Try searching Facebook for this name, Hassan Nasrallah, and result comes back with a warning that says “Are you sure you want to continue? The term you searched for is sometimes associated with activities of Dangerous Individuals and Organisations, which isn’t allowed on Facebook.” The warning does not explain who it has been issued by, for example, linking to evidence to support the claim itself. However it gives you a generalised message about the potentials of such search term being associated with “activities of Dangerous Individuals and Organisations” and you are likely to note the capital letters in both ‘individuals’ and ‘organisations’. Why the capital letters? For more emphasis, I guess.

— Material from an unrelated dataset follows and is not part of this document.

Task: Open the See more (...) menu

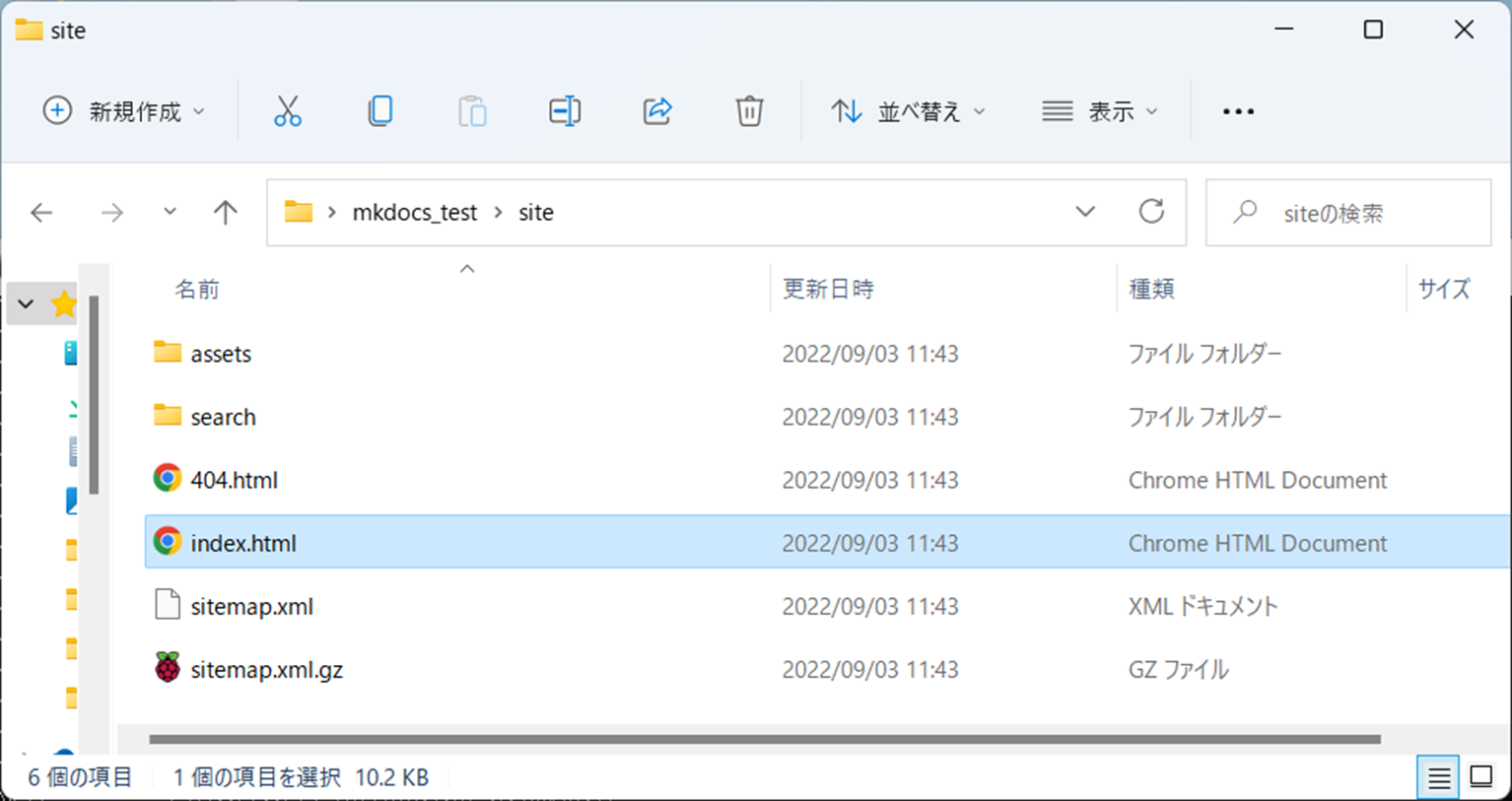Action: tap(1237, 110)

If you do not know who Mr. Nassrallah is, then here is a short bio: he is the leader of a Lebanese political party called Hezbollah. This party is, legally, operating in the country’s dysfunctional political system. It won 15 seats in the 2021 elections and, along with its allies, has a total of 62 seats in the chamber of 128 total members. One thing: Hezbollah has played a leading role in fighting Israel over its occupation of parts of south Lebanon, forcing it to retreat in 2000, thanks to its strong military wing. Some countries, including the United States have designated Hezbollah as a terrorist organisation while others, including in Lebanon itself, refer to it as a militia. However Mr. Nassrallah himself is not known to have been, personally, convicted in any terror acts by any court anywhere. However, he and his party are strong supporters of Palestinians while maintaining close ties to Iran.

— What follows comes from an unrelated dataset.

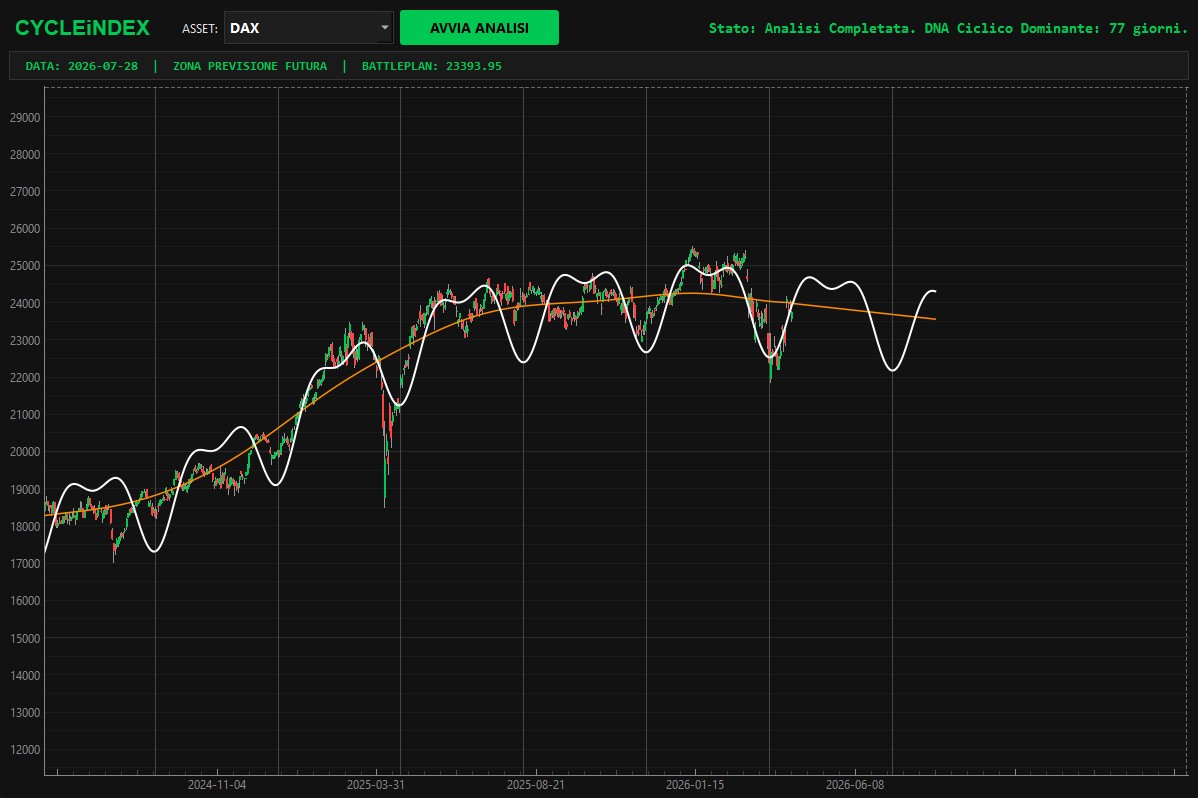Click the 2025-08-21 date axis label
Viewport: 1198px width, 798px height.
pos(536,785)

READ: Facebook shows warning message when users search for Hezbollah’s Hassan Nasrallah
I am not defending anyone here, but stating the facts for the sake of making my point.
Now enter the search term Itmar Ben-Gvir and everything goes smoothly. No warning message. Ben-Gvir, if you do not know, is an Israeli member of parliament (Knesset). He is the Minister of National Security in the current Benjamin Netanyahu’s government. The self-proclaimed Jewish Supremacist has a long history of hate speech, supporting illegal settlements and spreading anti-Palestinian propaganda and much more. In 2007, as a political activist, Ben-Gvir was convicted of inciting terrorism after he was found to be carrying signs that say “Expel the Arab enemy”. In an August 2022 interview with an Israeli radio station he said he would, if he joins the government, deport “anyone working against Israel from within Israel”. Now that he is, indeed, part of the most fascist Israeli government, such comments should be taken seriously and not dismissed as fantasies.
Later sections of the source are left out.